August 18, 1998|By Jon Morgan | Jon Morgan,SUN STAFF

If you camped out but still didn't get the seats you wanted for Ravens games when they went on sale over the weekend, hold on. More may become available in the fall.

The team started selling single-game tickets for the regular season over the weekend, and moved more than 15,000 of the 48,000 put up for sale for the final seven home games of the season. (The home opener on Sept. 6 against Pittsburgh had been sold out by lottery.)

Those tickets represent the 6,000 per game that Ravens officials have said they will set aside for fans who don't want to buy season tickets and the required permanent seat licenses.

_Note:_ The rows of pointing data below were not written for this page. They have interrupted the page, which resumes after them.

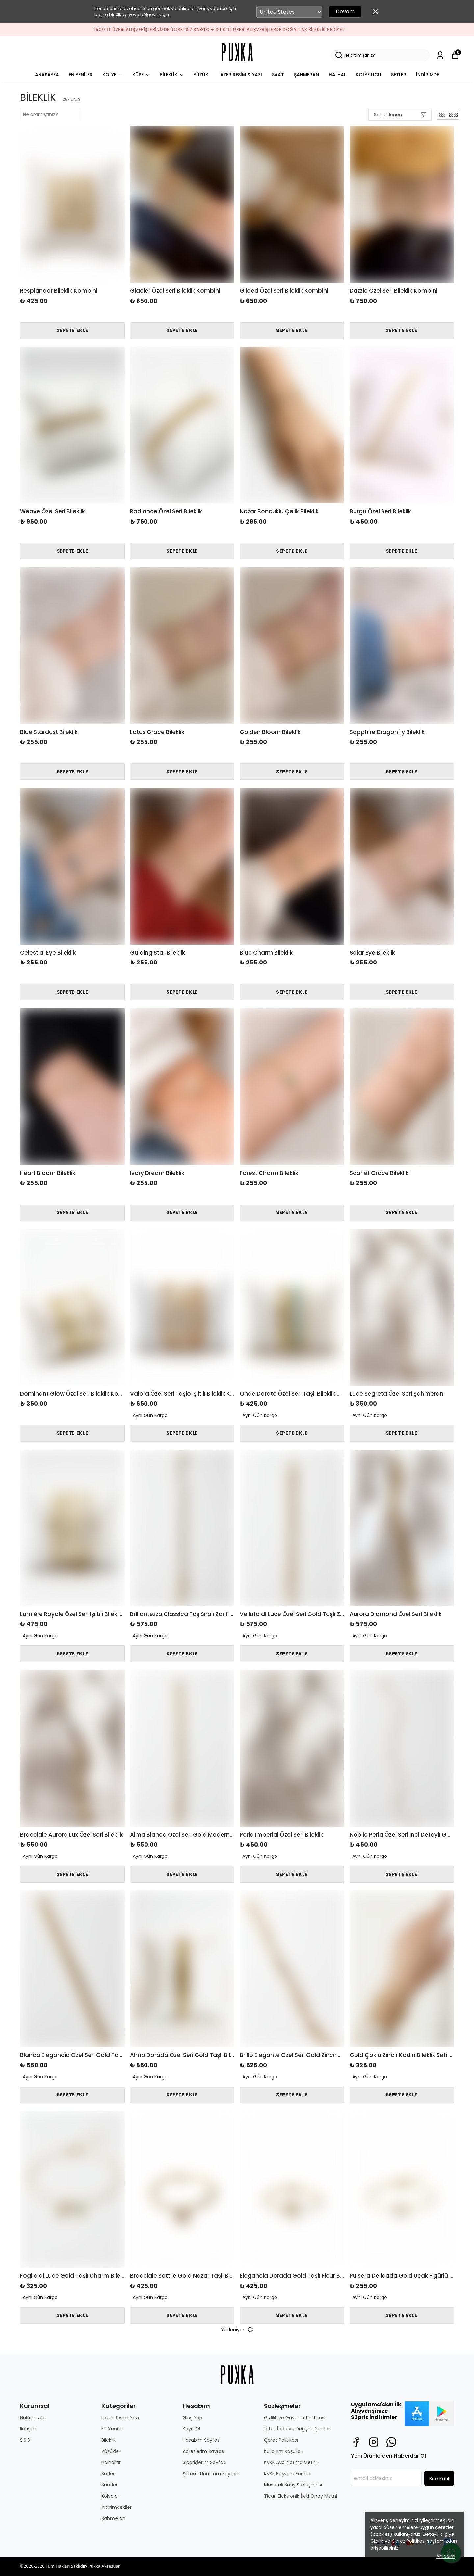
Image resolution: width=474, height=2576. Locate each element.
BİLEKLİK (172, 74)
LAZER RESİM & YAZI (240, 74)
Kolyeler (110, 2496)
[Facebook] (356, 2442)
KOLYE (112, 74)
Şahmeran (113, 2518)
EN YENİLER (80, 74)
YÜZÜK (201, 74)
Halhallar (111, 2462)
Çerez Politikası (281, 2440)
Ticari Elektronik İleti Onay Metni (300, 2496)
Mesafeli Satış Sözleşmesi (293, 2484)
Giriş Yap (192, 2417)
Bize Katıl (439, 2478)
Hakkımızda (33, 2417)
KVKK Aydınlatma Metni (290, 2462)
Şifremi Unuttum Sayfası (211, 2473)
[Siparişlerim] (440, 55)
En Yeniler (112, 2429)
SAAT (278, 74)
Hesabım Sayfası (202, 2440)
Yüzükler (110, 2451)
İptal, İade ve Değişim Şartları (297, 2429)
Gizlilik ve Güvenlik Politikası (294, 2417)
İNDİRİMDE (427, 74)
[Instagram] (374, 2442)
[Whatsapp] (391, 2442)
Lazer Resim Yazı (120, 2417)
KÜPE (141, 74)
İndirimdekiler (116, 2507)
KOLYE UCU (368, 74)
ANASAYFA (47, 74)
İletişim (28, 2429)
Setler (108, 2473)
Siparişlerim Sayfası (204, 2462)
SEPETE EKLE (72, 330)
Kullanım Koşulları (283, 2451)
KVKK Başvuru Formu (287, 2473)
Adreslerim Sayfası (204, 2451)
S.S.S (25, 2440)
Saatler (109, 2484)
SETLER (398, 74)
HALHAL (337, 74)
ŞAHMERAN (306, 74)
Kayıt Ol (191, 2429)
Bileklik (108, 2440)
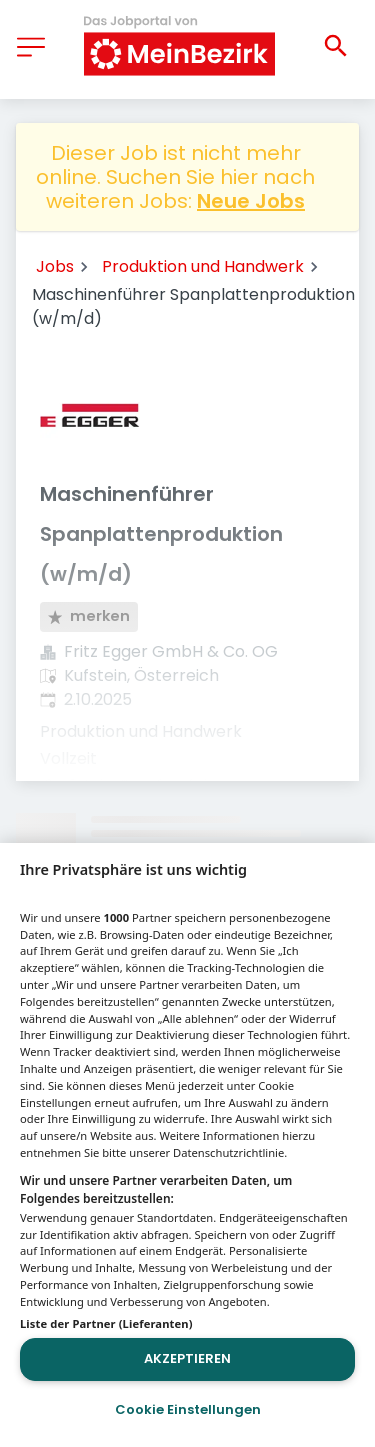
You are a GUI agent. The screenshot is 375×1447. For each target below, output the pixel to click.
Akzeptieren (187, 1358)
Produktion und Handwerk (203, 266)
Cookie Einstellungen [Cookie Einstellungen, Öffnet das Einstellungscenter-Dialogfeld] (188, 1409)
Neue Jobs (251, 201)
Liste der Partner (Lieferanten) (106, 1323)
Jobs (55, 266)
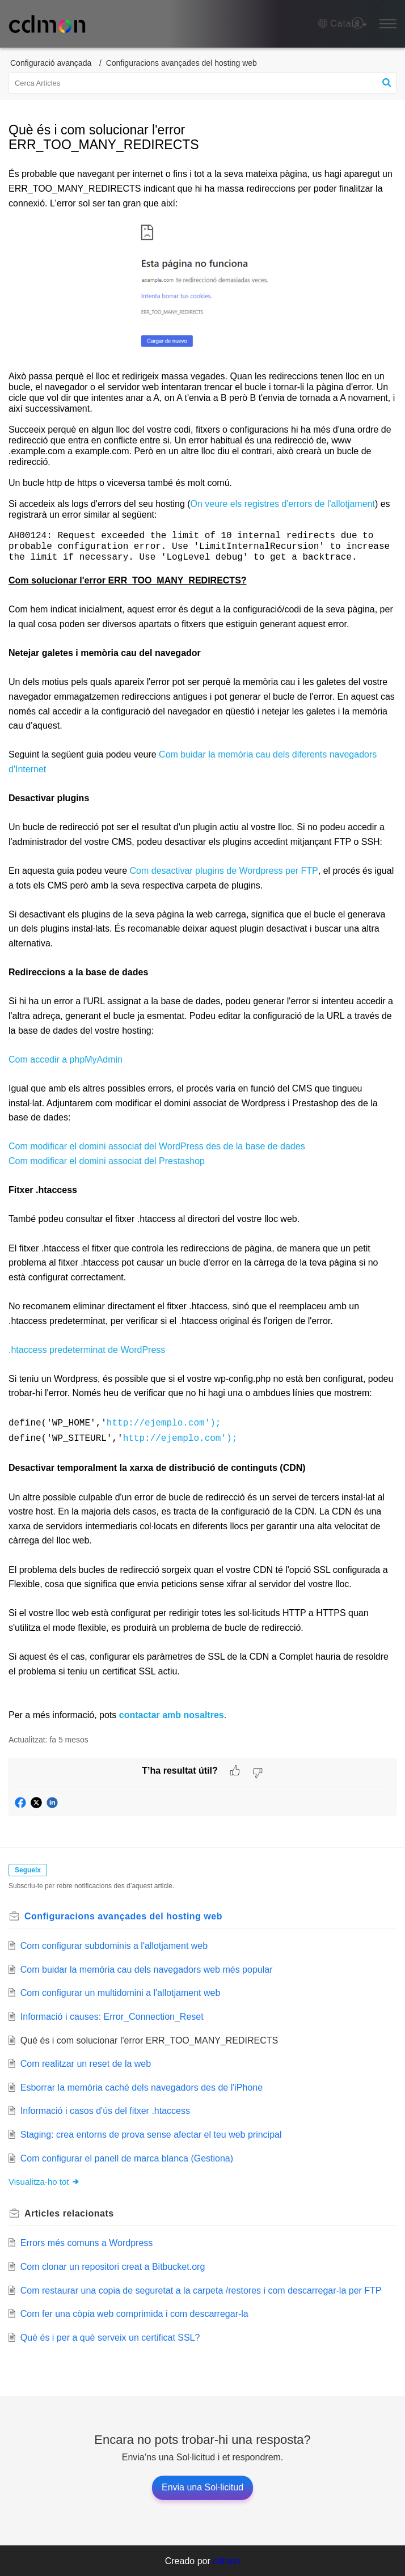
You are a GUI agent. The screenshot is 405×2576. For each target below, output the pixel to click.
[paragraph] (202, 944)
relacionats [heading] (69, 2213)
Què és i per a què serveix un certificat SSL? (110, 2337)
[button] (343, 24)
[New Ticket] (202, 2487)
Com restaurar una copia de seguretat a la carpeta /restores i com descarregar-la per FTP (201, 2290)
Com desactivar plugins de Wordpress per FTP (224, 872)
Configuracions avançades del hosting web (181, 62)
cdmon (226, 2560)
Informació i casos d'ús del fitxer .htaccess (105, 2110)
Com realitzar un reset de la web (85, 2063)
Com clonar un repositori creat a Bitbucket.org (112, 2266)
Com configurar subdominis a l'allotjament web (114, 1945)
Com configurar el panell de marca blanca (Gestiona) (126, 2158)
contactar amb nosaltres (169, 1714)
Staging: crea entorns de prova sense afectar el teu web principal (151, 2134)
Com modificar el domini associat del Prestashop (107, 1163)
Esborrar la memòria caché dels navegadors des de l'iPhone (141, 2087)
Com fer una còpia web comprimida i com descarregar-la (134, 2313)
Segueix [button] (28, 1869)
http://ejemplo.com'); (164, 1424)
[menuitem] (358, 24)
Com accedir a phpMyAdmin (66, 1061)
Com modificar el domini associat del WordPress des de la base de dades (157, 1148)
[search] (202, 83)
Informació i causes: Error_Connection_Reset (112, 2016)
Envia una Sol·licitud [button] (202, 2487)
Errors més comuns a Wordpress (86, 2242)
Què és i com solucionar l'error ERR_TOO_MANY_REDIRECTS (149, 2040)
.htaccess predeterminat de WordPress (87, 1351)
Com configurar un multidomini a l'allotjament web (120, 1992)
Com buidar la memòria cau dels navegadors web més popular (146, 1969)
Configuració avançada (50, 62)
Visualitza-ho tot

A seat license, ranging in price from $250 to $3,000, is a one-time fee required of most season-ticket holders. It gives the holder the right and obligation to purchase season tickets each year as long as the team plays in Baltimore.

Depending on how sales of the licenses go, the team eventually will put back into game-by-game inventory any unsold seats now reserved for sale with seat licenses.

That should happen by the end of September or maybe early October, after the season has begun, said David Cope, Ravens vice president of marketing.

He said the team is satisfied with the pace of sales. The team has sold about 54,000 licenses, out of 59,000 offered for sale.

"We would have loved to sell out but we're happy with the way sales are going," Cope said.

He said the team expects to sell all its seat licenses by the start of the 1999 season.

Fans buying seat licenses after the season begins won't get a reduction in price for the licenses but will pay a prorated amount for the season tickets to reflect the missed games, he said.

The team last week began revoking licenses from fans who had failed to make final payments, he said. A few hundred buyers still had a balance due -- well after the deadline the team had set.

Some have paid up after being contacted and others have forfeited their deposits and licenses, which are returned to the pool for sale, he said.